En arrivant au lycée, il fait du théâtre avec sa professeure de français, une découverte importante « pour son rapport au texte et au dire qui était très nouveau pour moi. » Sa professeure le pousse à intégrer une école de théâtre « mais moi je décide de faire une école de commerce parce que toute ma famille fait du commerce. C’était complètement intégré, comme évident. J’ai fait ça sans réfléchir mais pendant cette année je pensais à cette professeure en me disant que peut-être elle avait raison. » Écoutant une petite voix intérieure, malheureux dans ces études, il tente sur un coup de tête le concours du Conservatoire Royal de Bruxelles qu’il intègre dans la foulée. « C’est à ce moment-là que je découvre le monde des arts de la scène. J’apprends surtout qu’on peut travailler la fragilité alors que ma danse était jusque-là très performative, endurante, physique, technique. Cet autre prisme m’a permis de nuancer mon travail chorégraphique. J’étais au conservatoire de théâtre mais moi c’était toujours la danse, même si j’aimais aussi le travail du texte. Après je me suis tourné vers d’autres types de formations, plus axées sur la danse mais ça a été très difficile. Nous étions des danseurs hip-hop et on ne nous parlait que de danse contemporaine dans un milieu finalement peu ouvert, tout en forçant notre intégration dans ce nouveau monde et ce nouveau langage. C’étaient des expériences violentes où on me renvoyait constamment que je n’étais pas à ma place. Mais cela m’a permis de travailler au cœur des institutions. J’ai ensuite intégré la formation de Charleroi Danse mais, encore une fois, on ne me parlait que de danse contemporaine et je n’arrivais pas à comprendre ce qui voulait se dire par ce mot. Ça a mis en mouvement une réflexion sur ma propre pratique. Mon travail est hip-hop mais pas uniquement et puis ce n’est pas vraiment de la danse contemporaine non plus. Il y a souvent du texte, alors ça pourrait être de la danse-théâtre, c’est peut-être le mot qui me convient le plus. »

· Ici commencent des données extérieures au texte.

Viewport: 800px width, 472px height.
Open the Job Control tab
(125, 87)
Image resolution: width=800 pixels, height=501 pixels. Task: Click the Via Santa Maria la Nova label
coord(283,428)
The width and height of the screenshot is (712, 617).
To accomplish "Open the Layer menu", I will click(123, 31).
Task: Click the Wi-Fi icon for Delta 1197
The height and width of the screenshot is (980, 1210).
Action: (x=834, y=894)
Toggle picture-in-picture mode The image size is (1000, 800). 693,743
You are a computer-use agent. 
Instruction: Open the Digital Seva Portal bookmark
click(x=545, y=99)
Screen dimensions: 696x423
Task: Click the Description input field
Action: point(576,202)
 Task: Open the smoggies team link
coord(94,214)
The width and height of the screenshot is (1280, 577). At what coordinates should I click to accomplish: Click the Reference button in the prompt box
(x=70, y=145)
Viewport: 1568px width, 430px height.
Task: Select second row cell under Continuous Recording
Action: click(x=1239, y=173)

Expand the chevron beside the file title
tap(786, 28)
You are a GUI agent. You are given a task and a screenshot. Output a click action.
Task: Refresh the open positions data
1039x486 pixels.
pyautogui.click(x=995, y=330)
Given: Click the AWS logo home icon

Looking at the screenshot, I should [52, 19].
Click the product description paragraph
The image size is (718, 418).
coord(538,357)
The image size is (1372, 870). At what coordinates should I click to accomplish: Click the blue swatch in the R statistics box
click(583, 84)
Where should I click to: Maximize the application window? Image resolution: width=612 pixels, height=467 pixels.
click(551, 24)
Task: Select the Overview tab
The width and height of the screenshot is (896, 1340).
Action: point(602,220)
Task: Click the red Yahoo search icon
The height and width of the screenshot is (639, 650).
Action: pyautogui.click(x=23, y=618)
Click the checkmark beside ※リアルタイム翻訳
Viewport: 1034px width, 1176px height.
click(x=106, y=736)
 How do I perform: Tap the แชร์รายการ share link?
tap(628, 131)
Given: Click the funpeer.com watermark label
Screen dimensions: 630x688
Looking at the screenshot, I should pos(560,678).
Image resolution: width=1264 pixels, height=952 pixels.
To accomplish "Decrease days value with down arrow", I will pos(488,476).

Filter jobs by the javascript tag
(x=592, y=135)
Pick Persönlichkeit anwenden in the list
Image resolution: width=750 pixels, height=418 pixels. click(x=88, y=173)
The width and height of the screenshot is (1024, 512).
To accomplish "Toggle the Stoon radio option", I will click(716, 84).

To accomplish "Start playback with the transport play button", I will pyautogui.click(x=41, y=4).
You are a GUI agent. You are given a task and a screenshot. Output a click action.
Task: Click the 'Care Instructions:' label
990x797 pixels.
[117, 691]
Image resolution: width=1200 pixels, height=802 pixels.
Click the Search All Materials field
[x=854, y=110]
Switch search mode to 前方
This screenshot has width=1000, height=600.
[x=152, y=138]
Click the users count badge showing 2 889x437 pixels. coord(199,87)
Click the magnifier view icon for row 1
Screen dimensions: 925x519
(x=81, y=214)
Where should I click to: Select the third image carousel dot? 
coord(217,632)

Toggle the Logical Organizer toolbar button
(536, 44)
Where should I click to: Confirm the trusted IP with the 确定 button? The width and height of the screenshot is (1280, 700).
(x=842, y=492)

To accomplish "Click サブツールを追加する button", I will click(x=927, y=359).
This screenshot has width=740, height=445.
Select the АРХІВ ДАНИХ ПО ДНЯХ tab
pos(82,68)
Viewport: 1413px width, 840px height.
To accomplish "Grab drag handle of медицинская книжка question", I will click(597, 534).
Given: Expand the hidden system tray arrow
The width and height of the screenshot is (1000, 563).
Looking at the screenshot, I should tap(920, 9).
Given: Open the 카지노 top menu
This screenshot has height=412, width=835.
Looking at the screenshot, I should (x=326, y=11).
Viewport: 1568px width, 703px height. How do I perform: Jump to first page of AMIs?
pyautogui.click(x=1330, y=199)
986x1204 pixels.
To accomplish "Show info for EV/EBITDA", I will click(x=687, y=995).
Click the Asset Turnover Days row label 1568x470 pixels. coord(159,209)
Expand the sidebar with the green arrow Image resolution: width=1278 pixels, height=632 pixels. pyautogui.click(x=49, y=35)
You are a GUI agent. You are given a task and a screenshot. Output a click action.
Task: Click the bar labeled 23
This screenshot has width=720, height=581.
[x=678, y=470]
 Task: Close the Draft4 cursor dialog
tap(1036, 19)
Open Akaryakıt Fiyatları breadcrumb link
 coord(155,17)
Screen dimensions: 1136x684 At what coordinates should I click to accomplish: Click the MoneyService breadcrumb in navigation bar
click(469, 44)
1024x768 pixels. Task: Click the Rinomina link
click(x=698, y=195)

Habib Ben Tanfous pose un regard rétroactif sur son parcours et avec le temps parvient à tisser des liens avec d’autres questionnements plus intimes. « Toute ma pratique se cherche autour de ces ambiguïtés de définition, de genre d’abord. Je fais de la danse oui, contemporaine d’accord, mais pas que. C’est théâtral aussi, avec du texte et du jeu. Quand j’ai commencé, je ne conscientisais pas que tout était lié. Dans ma pratique ou dans ma vie, il y a des injonctions à se définir dont je ne suis pas moteur et ça me pose évidemment beaucoup de problèmes. »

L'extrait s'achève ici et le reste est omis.